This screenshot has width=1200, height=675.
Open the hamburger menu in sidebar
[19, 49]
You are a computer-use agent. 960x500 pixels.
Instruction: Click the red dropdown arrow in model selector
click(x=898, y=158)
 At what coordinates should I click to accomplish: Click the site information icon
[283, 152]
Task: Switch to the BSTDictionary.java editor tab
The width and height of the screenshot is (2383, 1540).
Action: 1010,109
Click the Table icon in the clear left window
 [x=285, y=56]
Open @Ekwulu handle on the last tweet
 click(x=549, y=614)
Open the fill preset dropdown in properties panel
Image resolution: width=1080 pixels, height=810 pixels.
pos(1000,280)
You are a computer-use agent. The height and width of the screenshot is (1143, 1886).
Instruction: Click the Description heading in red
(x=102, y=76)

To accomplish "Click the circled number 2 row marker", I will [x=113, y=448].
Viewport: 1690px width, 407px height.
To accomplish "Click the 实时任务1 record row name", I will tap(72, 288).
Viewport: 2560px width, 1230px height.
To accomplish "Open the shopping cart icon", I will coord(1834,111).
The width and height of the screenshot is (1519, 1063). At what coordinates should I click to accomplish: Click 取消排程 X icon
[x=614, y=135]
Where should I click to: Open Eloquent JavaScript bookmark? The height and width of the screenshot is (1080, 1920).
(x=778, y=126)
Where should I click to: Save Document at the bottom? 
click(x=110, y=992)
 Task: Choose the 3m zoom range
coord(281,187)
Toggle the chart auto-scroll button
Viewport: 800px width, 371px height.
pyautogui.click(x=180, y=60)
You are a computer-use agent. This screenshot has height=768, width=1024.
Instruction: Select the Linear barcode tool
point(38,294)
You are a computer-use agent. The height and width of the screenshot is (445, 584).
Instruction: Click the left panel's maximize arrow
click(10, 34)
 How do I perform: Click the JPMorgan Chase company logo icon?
━━━━━━━━
What needs to be done. Change each "screenshot" in the rows above to "screen image" and reproduce all the rows with nothing else altered.

Task solution.
This screen image has width=1200, height=675.
Open the hamburger menu in sidebar
[19, 49]
You are a computer-use agent. 960x500 pixels.
Instruction: Click the red dropdown arrow in model selector
click(x=898, y=158)
 At what coordinates should I click to accomplish: Click the site information icon
[283, 152]
Task: Switch to the BSTDictionary.java editor tab
The width and height of the screen image is (2383, 1540).
Action: 1010,109
Click the Table icon in the clear left window
 [x=285, y=56]
Open @Ekwulu handle on the last tweet
 click(x=549, y=614)
Open the fill preset dropdown in properties panel
Image resolution: width=1080 pixels, height=810 pixels.
pos(1000,280)
You are a computer-use agent. The height and width of the screen image is (1143, 1886).
Instruction: Click the Description heading in red
(x=102, y=76)

To accomplish "Click the circled number 2 row marker", I will [x=113, y=448].
Viewport: 1690px width, 407px height.
To accomplish "Click the 实时任务1 record row name", I will tap(72, 288).
Viewport: 2560px width, 1230px height.
To accomplish "Open the shopping cart icon", I will coord(1834,111).
The width and height of the screen image is (1519, 1063). At what coordinates should I click to accomplish: Click 取消排程 X icon
[x=614, y=135]
Where should I click to: Open Eloquent JavaScript bookmark? The height and width of the screen image is (1080, 1920).
(x=778, y=126)
Where should I click to: Save Document at the bottom? 
click(x=110, y=992)
 Task: Choose the 3m zoom range
coord(281,187)
Toggle the chart auto-scroll button
Viewport: 800px width, 371px height.
pyautogui.click(x=180, y=60)
You are a computer-use agent. This screen image has height=768, width=1024.
Instruction: Select the Linear barcode tool
point(38,294)
You are a computer-use agent. The height and width of the screen image is (445, 584).
Instruction: Click the left panel's maximize arrow
click(10, 34)
 How do I perform: Click the JPMorgan Chase company logo icon?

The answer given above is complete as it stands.